Reuters
Nearly 50 air strikes hit rebel-held areas in and around the Syrian city of Aleppo on Sunday in some of the heaviest recent raids by Russian and Syrian government aircraft, residents and a monitoring group said.
The group, the Syrian Observatory for Human Rights, also said an unidentified war plane had crashed in countryside south of Aleppo, in an area where Islamist rebel fighters are battling the Syrian army and Iranian-backed forces. It had no information on what caused the crash.
A civil defense worker said at least 32 people were killed in the rebel-held parts of the city during the air strikes, with 18 bodies pulled from flattened buildings in the Qatrji neighborhood, the worst hit.
The monitor said dozens of barrel bombs - oil drums or cylinders packed with explosives and shrapnel- were dropped by helicopter on densely populated districts.
"This week-long campaign of bombing is very intense and day by day it's getting worse ... it is the worst we have seen in a while," said Bebars Mishal, a civil defense official in rebel-held Aleppo.
Aleppo, the country's largest city before the war, has been divided for years between rebel and government-held zones.
Full control of Aleppo would be a huge prize for President Bashar al-Assad. Russia's military intervention since September has helped to bolster Assad's government.
In the northwestern province of Idlib, meanwhile, residents said Syrian and Russian jets bombed the rebel-held provincial capital, setting fire to a bustling market in the heart of the city. More than 30 people were injured, at least three killed and dozens were unaccounted for, according to an activist contacted in the city.

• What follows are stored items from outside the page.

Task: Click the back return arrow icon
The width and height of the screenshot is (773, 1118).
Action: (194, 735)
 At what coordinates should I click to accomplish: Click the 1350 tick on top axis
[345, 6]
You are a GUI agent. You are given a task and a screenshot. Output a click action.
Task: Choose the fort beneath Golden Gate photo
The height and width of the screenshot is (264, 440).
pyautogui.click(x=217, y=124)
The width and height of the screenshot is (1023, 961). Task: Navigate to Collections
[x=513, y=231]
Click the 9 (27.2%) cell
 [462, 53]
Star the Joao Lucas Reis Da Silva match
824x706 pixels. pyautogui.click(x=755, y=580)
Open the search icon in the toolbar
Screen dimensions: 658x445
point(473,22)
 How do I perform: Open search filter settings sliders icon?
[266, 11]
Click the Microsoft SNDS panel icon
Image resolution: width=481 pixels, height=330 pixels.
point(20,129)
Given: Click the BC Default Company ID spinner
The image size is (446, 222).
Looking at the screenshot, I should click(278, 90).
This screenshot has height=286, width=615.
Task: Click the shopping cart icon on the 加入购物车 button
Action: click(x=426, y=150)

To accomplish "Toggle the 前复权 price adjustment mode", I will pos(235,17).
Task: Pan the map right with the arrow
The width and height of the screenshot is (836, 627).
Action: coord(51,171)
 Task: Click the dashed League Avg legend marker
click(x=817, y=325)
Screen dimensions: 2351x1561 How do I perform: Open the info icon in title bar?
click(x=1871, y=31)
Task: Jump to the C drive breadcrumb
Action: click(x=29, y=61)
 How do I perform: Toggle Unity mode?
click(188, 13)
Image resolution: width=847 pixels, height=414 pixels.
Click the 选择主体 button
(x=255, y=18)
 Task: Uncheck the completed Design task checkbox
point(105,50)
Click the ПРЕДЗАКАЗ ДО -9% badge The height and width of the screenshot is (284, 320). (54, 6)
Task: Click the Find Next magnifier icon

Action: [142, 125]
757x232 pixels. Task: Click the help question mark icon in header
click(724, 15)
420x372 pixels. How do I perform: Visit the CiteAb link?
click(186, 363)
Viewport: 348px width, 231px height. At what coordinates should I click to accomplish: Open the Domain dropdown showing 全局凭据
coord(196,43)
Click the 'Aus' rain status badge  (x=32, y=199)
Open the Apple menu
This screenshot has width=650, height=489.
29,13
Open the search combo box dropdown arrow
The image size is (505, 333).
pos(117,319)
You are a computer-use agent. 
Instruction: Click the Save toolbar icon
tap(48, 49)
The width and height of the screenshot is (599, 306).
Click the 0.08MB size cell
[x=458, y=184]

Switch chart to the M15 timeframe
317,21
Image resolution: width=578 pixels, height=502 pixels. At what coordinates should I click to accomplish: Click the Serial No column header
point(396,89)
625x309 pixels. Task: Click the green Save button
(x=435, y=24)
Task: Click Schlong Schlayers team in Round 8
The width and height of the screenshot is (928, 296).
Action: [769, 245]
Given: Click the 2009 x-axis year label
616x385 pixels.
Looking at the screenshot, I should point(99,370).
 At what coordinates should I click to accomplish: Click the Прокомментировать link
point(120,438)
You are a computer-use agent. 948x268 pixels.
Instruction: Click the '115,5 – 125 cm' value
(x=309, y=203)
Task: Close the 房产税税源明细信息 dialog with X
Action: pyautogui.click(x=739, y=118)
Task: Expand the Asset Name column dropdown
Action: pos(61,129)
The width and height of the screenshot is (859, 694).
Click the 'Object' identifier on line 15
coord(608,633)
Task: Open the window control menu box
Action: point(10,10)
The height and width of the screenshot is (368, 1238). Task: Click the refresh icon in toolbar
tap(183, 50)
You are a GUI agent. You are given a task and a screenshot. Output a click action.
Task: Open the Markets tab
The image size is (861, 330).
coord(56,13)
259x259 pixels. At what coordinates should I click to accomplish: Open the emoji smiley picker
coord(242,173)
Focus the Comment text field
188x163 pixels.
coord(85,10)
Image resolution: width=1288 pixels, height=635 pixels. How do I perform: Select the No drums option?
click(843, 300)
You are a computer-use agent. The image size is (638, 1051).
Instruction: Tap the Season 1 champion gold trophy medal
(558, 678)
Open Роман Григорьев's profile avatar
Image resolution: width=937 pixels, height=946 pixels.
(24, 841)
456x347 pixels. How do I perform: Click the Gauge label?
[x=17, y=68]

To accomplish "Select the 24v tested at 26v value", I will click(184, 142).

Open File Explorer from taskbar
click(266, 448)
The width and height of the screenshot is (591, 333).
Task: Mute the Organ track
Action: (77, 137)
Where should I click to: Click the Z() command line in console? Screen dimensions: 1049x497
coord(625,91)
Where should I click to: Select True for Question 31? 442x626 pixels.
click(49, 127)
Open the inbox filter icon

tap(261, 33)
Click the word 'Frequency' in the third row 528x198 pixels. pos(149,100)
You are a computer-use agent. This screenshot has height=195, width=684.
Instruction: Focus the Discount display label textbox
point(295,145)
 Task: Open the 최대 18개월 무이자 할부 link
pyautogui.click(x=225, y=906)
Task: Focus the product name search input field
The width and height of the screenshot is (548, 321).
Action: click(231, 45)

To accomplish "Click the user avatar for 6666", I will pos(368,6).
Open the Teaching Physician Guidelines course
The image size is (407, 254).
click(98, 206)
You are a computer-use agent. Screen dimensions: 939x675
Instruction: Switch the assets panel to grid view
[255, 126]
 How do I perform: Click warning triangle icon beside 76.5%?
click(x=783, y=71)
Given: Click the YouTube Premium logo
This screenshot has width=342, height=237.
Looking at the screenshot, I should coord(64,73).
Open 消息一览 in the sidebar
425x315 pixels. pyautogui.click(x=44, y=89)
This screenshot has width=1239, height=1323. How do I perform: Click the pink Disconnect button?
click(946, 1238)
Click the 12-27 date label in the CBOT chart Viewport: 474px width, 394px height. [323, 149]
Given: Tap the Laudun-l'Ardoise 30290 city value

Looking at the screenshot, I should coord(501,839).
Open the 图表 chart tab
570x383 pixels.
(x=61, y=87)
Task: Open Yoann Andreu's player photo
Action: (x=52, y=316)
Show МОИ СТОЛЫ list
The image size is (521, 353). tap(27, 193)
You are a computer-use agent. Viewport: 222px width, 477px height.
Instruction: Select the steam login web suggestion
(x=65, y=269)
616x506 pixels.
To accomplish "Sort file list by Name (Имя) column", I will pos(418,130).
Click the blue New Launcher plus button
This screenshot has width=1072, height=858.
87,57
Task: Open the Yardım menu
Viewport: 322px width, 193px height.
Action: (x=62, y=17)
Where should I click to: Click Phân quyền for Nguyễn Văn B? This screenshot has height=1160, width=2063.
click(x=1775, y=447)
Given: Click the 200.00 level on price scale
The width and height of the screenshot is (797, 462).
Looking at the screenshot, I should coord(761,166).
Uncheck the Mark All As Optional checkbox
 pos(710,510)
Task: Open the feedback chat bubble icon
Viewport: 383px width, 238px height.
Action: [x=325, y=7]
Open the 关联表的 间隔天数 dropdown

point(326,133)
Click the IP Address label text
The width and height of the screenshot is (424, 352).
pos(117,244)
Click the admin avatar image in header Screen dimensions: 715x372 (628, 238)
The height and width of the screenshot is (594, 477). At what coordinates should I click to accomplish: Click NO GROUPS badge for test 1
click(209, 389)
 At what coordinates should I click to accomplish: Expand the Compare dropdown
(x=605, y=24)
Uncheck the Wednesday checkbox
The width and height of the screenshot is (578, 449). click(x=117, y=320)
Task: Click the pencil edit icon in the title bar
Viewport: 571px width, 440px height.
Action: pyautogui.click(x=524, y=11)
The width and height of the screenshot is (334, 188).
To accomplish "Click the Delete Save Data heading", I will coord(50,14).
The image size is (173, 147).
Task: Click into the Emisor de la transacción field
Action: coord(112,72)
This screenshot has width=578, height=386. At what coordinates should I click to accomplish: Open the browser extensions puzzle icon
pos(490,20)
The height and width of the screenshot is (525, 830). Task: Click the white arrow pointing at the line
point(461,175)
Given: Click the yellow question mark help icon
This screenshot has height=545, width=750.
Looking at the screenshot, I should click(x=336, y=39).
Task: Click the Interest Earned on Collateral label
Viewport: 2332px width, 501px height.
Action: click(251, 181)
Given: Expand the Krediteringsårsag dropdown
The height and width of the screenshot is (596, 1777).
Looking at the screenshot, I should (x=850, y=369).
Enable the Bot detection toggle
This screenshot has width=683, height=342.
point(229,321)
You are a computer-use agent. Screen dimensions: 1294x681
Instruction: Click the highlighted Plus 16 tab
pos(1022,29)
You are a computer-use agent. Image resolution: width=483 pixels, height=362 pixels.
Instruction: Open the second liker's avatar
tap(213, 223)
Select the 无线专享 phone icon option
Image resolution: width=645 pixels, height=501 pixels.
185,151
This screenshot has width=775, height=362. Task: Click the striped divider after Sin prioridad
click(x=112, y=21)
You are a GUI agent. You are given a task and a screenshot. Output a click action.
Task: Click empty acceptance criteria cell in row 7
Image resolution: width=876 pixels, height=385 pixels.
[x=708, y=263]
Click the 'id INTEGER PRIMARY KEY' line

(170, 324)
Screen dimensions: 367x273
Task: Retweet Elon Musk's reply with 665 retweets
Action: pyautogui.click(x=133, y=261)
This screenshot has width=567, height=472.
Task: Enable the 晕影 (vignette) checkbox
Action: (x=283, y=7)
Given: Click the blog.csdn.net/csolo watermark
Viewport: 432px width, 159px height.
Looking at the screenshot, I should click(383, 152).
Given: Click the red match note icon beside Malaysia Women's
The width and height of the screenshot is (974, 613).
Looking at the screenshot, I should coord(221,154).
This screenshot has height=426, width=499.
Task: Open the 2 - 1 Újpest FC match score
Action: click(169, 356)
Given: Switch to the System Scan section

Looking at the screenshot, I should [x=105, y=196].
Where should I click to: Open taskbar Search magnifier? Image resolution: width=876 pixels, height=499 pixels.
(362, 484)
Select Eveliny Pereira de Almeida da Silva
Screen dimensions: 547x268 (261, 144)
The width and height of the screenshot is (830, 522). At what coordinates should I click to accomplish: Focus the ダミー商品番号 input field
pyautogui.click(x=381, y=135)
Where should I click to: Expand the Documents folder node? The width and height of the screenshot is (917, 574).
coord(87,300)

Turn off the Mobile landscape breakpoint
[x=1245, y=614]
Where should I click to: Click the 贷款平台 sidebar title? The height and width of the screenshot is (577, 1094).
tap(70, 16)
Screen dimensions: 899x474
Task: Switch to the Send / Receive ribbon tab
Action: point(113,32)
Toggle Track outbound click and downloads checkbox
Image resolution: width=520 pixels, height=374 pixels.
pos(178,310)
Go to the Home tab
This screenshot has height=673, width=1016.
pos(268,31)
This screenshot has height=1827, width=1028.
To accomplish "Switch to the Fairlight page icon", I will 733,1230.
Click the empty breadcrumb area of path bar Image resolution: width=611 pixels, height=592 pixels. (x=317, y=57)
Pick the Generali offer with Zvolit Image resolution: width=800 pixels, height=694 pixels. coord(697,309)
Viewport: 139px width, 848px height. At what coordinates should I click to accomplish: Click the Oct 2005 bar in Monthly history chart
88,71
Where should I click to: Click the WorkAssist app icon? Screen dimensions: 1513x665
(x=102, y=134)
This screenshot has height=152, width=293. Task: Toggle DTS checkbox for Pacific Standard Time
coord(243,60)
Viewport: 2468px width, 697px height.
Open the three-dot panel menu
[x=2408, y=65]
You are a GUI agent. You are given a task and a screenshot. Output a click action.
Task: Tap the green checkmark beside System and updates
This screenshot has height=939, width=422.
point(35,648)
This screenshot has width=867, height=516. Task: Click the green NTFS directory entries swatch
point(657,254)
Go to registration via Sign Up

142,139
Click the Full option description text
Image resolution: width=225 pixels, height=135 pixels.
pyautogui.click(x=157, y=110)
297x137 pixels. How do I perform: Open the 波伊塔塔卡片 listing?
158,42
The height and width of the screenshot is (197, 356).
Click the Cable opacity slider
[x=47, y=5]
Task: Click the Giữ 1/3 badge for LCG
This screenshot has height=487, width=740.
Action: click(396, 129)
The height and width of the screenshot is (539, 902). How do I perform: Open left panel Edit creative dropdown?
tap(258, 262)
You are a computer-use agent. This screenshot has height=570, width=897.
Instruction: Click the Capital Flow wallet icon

The Idlib strikes came just days after some of the heaviest raids on residential areas for months, killing more than 30 people and injuring dozens on May 31. Idlib has been a relative haven for thousands of displaced Syrians .
The air raids in Aleppo on Sunday came in the wake of strikes on civilian areas on Friday that residents said were the most intense in over a month.
The Syrian Observatory said the Syrian government raids had targeted the main Castello road that leads into rebel-held Aleppo as part of a campaign to complete the encirclement of the city's insurgent-dominated areas.
Rebels say Russian jets on Sunday pounded insurgent positions in the area to prevent them from advancing towards the nearby town of Hader, which rebels say is a stronghold of Iranian-backed militias.